Support for NATO’s War in Ukraine Waning in Europe

Military support will be provided to Ukraine “for as long as it takes”, is the mantra of the hard-core anti-Russian geopoliticians in Europe, but popular support for that view is rapidly eroding. A spectacular manifestation of that was the mass rally of a half million people against the current Polish government in Warsaw on June 4. In particular, the government’s plan to ban any person from public office who is libeled an “agent of Russian influence” has given rise to fierce opposition in the country. The Warsaw rally, attended by national hero and former Solidarnosc leader Lech Walesa, was led by Donald Tusk of the Civic Platform who, as the main challenger to the government, has good chances of winning the national election in the autumn.

Going further than Tusk’s Civic Platform is a new political force created by Leszek Sykulski, a lecturer at the National Defense University and president of the Polish Geopolitical Society, who announced last week: “In Lublin, jointly with the Polish Antiwar Movement association, we decided to create a political group that would openly seek to establish friendly relations with our biggest neighbor, Russia, openly and without burying our heads in the sand.”

Poland, of course, is a crucial venue for Western deliveries of weapons and other goods to Ukraine, and any significant change in government policy would deal a blow to NATO’s ambitions against Russia.

A similar situation is developing in Slovakia, another geographical neighbor to Ukraine. With national elections to be held in three months, the party of former Prime Minister Robert Fico, “Direction – Slovak Social Democracy”, which opposes the pro-Ukraine policy of the government, is leading in the polls.

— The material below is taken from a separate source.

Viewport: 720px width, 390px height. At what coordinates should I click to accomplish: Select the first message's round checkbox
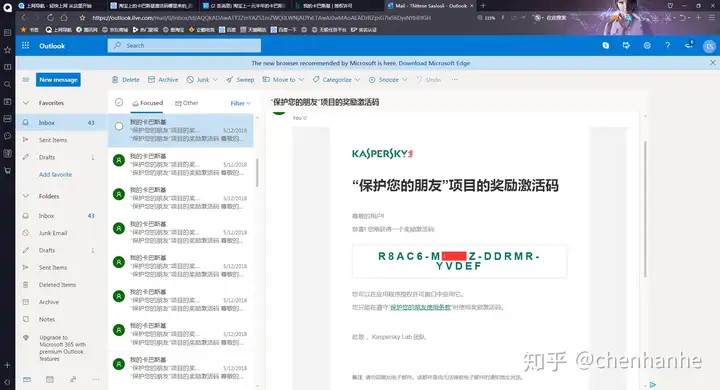point(119,126)
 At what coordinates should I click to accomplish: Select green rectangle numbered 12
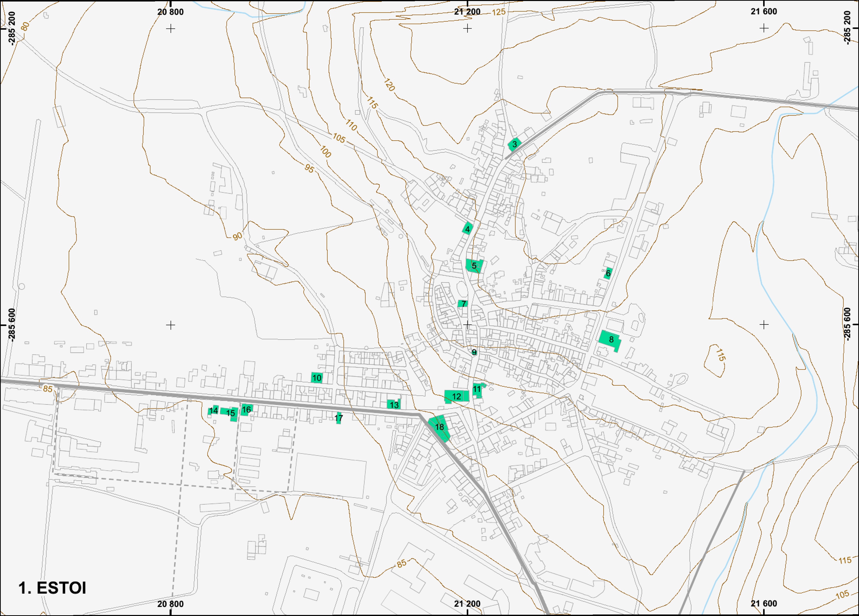tap(457, 396)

In Austria as well, the coalition government of Conservatives and Greens is under fire for abandoning the country’s traditional status of neutrality. An unnamed source in the European Commission told Politico last week that it “would be a disaster” if Herbert Kickl’s right-wing Freedom Party, with its strict defense of neutrality and support for good relations with Russia, were to come out as the winner of the next elections.

The anti-Russia crusade of the European Commission is also contested by the present governments of Hungary and Greece, which vetoed the planned 11th sanctions package past week, insisting on exemptions for their companies doing business with Russia.